Es la sensación de estar en el fin del mundo. El mar arroja el primer iceberg. Aparece a unos ochenta metros a babor, inerte. Después le seguirá otro. Luego, decenas. Centenares. Miles. El Esperanza, uno de los tres buques de la organización ecologista Greenpeace, aminora la marcha al alcanzar el mar despedazado, del que alertaba el radar horas antes con unos puntitos fosforescentes. En el puente, además del capitán, viaja un piloto de hielo, asesor para este tipo de mares. En la proa, el ruido del casco contra los bloques congelados rompe el silencio: aparta algunos y cabalga sobre otros, partiéndolos con el peso del barco. Entre los trozos resultantes penetra un torrente de agua, dando vuelta al hielo como a una peonza, buscando su nuevo equilibrio dentro del agua. Cubos de hielo gigantes y afilados, blancos y azul piscina.

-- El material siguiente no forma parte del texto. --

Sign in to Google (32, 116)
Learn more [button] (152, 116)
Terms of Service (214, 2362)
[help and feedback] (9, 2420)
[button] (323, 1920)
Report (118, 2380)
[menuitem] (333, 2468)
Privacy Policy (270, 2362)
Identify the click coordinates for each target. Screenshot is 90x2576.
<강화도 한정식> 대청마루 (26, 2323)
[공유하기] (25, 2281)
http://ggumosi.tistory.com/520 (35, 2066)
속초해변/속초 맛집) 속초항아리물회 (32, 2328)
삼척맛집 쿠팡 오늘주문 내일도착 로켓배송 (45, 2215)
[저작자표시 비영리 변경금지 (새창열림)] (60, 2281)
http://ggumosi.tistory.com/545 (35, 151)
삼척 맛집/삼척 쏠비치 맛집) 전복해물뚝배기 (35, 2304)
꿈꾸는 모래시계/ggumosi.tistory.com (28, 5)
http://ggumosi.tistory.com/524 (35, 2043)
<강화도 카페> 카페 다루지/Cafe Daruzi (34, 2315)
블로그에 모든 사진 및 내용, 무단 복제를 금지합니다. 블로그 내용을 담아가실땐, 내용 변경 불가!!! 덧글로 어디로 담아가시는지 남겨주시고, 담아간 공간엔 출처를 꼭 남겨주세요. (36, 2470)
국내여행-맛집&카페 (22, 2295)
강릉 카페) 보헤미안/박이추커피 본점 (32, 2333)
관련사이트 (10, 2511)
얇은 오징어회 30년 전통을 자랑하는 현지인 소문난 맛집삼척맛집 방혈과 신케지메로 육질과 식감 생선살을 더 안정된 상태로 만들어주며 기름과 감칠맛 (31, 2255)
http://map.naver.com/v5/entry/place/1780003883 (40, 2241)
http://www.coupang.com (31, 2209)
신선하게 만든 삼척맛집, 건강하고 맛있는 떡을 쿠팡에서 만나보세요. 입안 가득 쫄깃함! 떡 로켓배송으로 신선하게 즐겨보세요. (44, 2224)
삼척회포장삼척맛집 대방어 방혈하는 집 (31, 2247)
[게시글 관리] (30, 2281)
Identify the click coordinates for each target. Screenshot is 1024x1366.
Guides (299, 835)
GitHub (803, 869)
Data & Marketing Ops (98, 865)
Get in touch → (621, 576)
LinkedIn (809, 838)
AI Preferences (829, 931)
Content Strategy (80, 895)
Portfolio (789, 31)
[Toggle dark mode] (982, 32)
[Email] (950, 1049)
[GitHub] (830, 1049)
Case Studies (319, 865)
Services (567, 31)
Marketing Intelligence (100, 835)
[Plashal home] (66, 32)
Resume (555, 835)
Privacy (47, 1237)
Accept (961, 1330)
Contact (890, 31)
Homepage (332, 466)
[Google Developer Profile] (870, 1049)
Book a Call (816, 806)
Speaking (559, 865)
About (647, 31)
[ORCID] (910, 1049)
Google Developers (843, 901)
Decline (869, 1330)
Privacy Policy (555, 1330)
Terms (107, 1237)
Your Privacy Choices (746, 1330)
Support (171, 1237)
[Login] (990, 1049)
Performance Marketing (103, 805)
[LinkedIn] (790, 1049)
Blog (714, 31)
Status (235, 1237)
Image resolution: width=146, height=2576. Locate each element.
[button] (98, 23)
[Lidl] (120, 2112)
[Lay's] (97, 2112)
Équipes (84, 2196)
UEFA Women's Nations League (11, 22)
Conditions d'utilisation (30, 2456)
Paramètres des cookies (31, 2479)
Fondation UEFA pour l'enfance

Cuando el reloj marca las últimas horas del día, el barco se detiene en la inmensidad helada. Decenas de aves revolotean junto al buque, mientras los marineros apuran la jornada en la sala de estar del Esperanza, charlando, recordando mil anécdotas una y otra vez contadas, escuchando música y bebiendo cerveza entre amigos: el alcohol solo está permitido a partir de las seis. Por los ventanucos entra la luz del verano polar, 24 horas ininterrumpidas de claridad que burla los biorritmos. El sol, a esta latitud, bordeando los 80 grados norte, apenas calienta. En cubierta, los fumadores apuran sus cigarrillos con unas temperaturas que rozan los cero grados centígrados, aunque a veces el viento baje la sensación térmica hasta los menos 20. Estamos a principios de agosto.